* About this exercise *
Report every line in the listing that contains the string "will".

▽

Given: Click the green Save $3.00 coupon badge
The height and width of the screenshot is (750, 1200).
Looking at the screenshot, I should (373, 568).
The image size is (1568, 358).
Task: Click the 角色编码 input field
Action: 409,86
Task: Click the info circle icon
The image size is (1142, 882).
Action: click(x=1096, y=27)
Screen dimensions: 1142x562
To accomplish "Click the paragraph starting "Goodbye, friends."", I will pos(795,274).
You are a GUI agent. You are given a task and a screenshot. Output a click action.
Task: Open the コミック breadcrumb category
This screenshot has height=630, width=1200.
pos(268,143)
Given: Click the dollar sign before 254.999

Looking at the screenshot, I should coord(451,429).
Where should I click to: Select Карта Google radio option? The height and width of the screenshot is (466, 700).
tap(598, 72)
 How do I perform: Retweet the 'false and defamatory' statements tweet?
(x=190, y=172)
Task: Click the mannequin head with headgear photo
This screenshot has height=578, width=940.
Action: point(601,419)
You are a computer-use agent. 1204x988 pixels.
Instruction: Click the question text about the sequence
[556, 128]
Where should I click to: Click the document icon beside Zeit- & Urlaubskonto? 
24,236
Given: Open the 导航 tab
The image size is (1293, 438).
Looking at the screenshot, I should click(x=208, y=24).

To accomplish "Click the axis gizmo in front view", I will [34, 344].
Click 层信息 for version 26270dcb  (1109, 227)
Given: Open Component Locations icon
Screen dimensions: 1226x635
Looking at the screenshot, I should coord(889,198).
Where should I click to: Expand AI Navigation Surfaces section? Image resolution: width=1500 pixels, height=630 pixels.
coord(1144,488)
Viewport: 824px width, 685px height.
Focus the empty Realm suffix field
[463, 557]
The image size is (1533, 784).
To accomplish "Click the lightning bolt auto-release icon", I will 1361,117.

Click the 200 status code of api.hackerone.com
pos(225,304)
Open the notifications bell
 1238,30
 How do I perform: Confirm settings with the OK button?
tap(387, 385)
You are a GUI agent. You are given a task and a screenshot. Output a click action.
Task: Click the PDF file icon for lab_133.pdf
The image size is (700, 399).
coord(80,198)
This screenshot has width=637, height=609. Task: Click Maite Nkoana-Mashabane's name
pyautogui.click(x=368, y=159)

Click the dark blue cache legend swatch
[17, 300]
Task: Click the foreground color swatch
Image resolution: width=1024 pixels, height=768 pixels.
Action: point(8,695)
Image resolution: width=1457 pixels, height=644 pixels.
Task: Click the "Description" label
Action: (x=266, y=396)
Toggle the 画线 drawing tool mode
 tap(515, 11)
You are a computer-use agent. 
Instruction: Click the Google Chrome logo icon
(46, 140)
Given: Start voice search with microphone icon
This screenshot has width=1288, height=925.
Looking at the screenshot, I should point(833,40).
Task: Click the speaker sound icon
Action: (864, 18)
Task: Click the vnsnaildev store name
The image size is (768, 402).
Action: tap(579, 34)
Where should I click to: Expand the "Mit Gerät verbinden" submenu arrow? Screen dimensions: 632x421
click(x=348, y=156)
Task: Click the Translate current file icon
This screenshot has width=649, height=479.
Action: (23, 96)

△

* Expected answer *
To accomplish "Click the paragraph starting "Goodbye, friends."", I will pos(795,274).
To accomplish "Click the axis gizmo in front view", I will [34, 344].
To accomplish "Click the lightning bolt auto-release icon", I will 1361,117.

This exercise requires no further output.